▶ [Work order] In the records below, find the line that holds "Where should I click to: Click". Restate it and every later line exactly, stopping at the end and skipping pictures.

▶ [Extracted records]
────────────────────

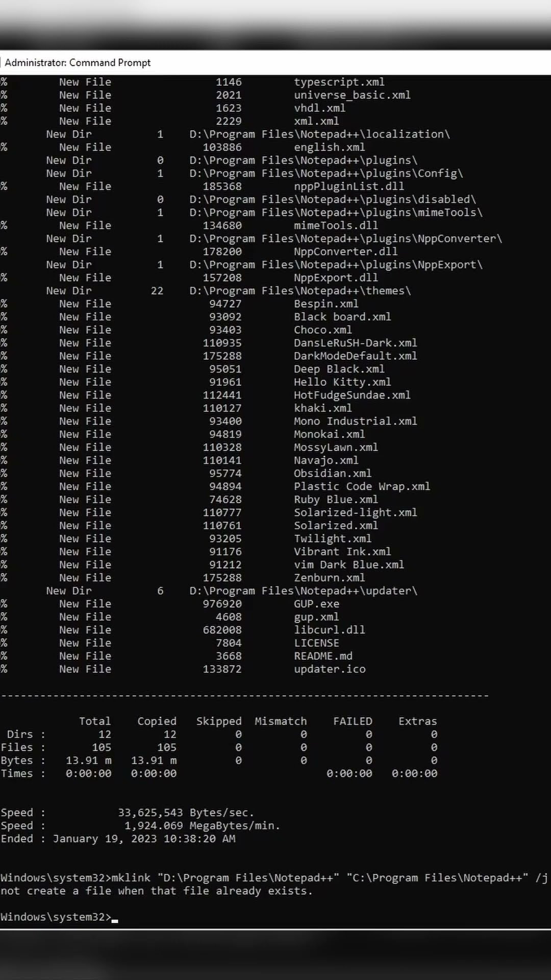
Task: Click the Hello Kitty.xml file name
Action: tap(342, 382)
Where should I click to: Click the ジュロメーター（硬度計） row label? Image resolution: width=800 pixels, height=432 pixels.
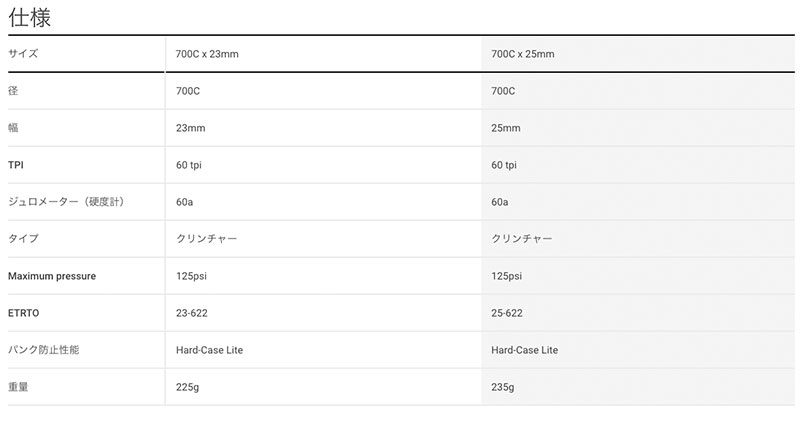66,202
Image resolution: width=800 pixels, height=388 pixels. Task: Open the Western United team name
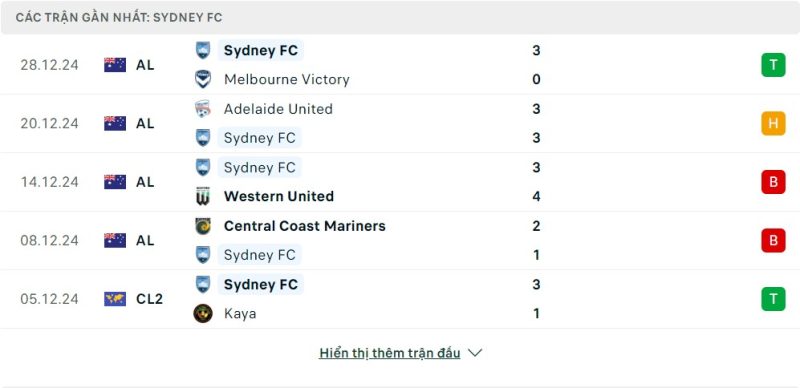click(x=279, y=197)
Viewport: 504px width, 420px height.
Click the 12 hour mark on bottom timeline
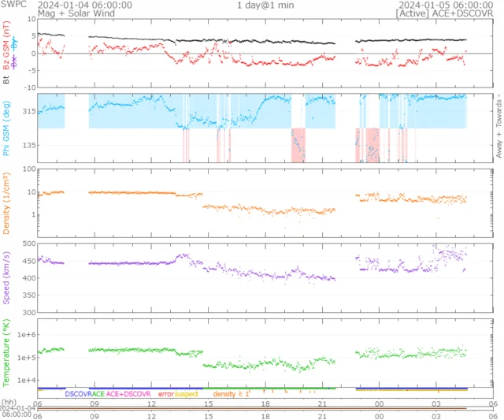tap(151, 404)
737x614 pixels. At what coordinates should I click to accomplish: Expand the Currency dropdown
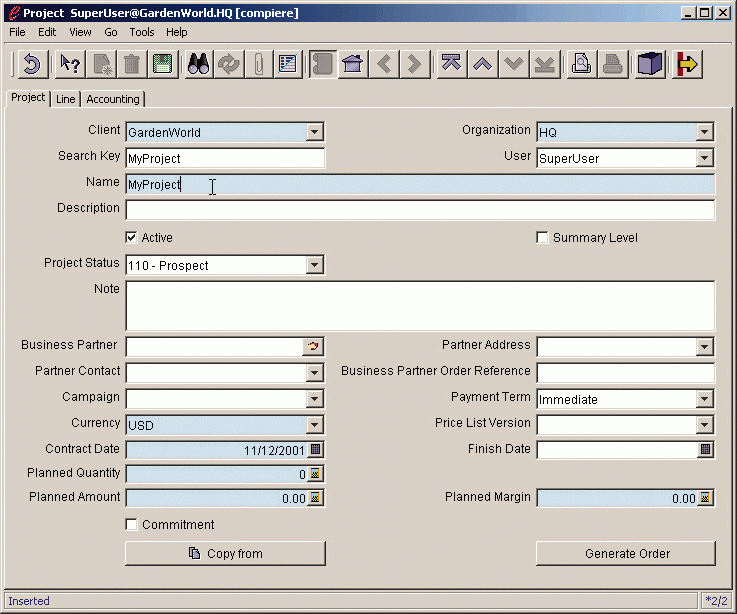(315, 425)
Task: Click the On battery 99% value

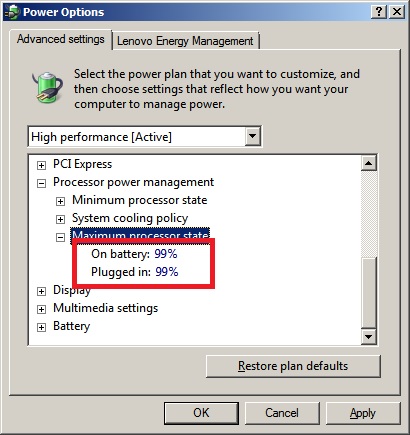Action: coord(166,254)
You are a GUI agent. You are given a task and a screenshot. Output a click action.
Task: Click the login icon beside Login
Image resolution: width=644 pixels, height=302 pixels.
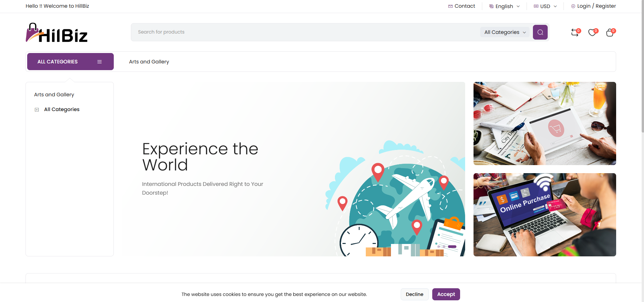573,6
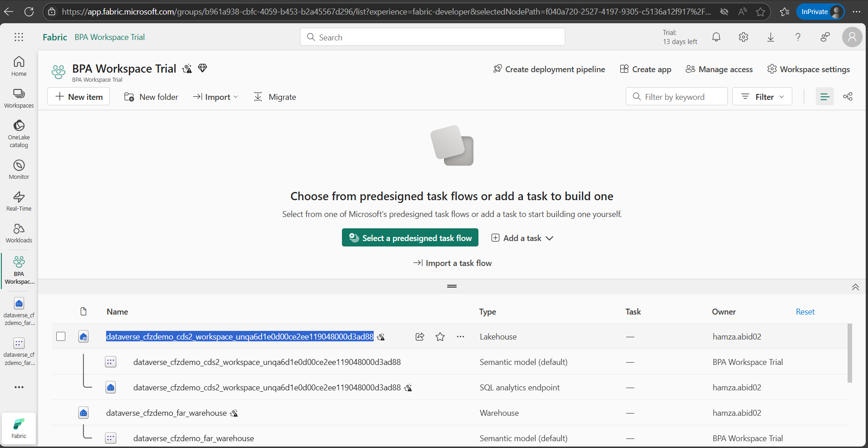Image resolution: width=868 pixels, height=448 pixels.
Task: Click the Reset link above the list
Action: coord(805,312)
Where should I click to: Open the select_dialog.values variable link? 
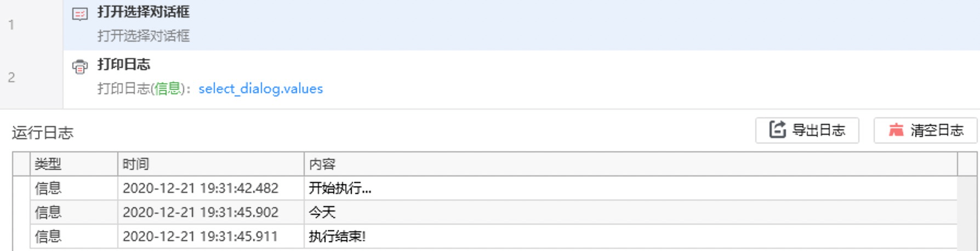260,89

────────────────────

▶ [Result of this exercise]
Where should I click to: Click the ジュロメーター（硬度計） row label? Image resolution: width=800 pixels, height=432 pixels.
66,202
Image resolution: width=800 pixels, height=388 pixels. Task: Open the Western United team name
click(x=279, y=197)
Viewport: 504px width, 420px height.
Click the 12 hour mark on bottom timeline
tap(151, 404)
737x614 pixels. At what coordinates should I click to accomplish: Expand the Currency dropdown
(315, 425)
Task: Click the On battery 99% value

Action: coord(166,254)
You are a GUI agent. You are given a task and a screenshot. Output a click action.
Task: Click the login icon beside Login
Image resolution: width=644 pixels, height=302 pixels.
573,6
Image resolution: width=868 pixels, height=448 pixels.
Task: Click the Reset link above the list
Action: coord(805,312)
Where should I click to: Open the select_dialog.values variable link? 
260,89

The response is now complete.